Una de las más importantes lecciones que la humanidad necesita aprender implica una realidad que, a pesar de ser obvia, es ignorada frecuentemente: el ser humano no es el dueño del planeta Tierra y todo lo que ahí existe, es solo una parte de él. Tratar con respeto a nuestro planeta y a nuestros vecinos es, en realidad, tratarnos respetuosamente a nosotros mismos como especie.

La basura de todos

En Fundación Transformación, Arte y Educación (TAE) y  La Vaca Independiente creemos que la creación artística es capaz de regalar experiencias y aprendizajes que nos invitan a retar nuestro entendimiento del mundo, para explorar alternativas de cómo existir y coexistir como parte del mismo.
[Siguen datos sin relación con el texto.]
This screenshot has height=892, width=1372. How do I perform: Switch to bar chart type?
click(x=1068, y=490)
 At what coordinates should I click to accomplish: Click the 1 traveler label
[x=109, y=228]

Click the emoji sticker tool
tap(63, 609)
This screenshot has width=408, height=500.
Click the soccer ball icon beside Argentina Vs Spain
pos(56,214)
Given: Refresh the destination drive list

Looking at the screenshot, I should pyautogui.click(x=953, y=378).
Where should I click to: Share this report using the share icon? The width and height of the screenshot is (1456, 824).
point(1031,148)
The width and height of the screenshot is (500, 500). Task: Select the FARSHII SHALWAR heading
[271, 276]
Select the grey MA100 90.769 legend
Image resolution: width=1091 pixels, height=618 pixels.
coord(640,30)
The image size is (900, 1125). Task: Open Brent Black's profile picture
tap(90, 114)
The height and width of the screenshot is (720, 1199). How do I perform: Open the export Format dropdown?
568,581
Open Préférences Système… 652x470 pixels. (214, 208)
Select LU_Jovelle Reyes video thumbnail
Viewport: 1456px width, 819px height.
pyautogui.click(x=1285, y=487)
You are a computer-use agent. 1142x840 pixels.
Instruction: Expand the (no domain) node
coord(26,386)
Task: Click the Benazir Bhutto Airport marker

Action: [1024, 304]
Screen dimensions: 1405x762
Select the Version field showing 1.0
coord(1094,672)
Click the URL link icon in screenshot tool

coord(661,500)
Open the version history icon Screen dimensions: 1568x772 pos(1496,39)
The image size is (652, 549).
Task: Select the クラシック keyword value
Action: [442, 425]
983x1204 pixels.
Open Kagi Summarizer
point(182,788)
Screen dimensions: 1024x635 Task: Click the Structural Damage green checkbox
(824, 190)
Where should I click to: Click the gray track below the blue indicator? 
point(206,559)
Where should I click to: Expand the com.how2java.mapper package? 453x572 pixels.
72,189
La basura de todos es una iniciativa que busca generar conciencia en torno al vasto ecosistema del cual formamos parte, para así responder al impacto que tienen nuestras acciones; confrontar la fragilidad, la contaminación, la degradación ambiental y la desigualdad que genera nuestra basura a través simples y breves acciones para compartir en línea —una prueba de que todos podemos hacer algo para construir un mundo mejor.

Sal a Pajarear

Sal a Pajarear es una iniciativa de la Fundación Claudia y Roberto Hernández que invita a la observación de aves en estado salvaje en distintas áreas de México, especialmente en la Península de Yucatán. Su finalidad es invitar a las comunidades a observar a los pájaros con los que comparten su territorio y, a través de ello, crear conciencia en torno a la importancia de apreciarlos y protegerlos.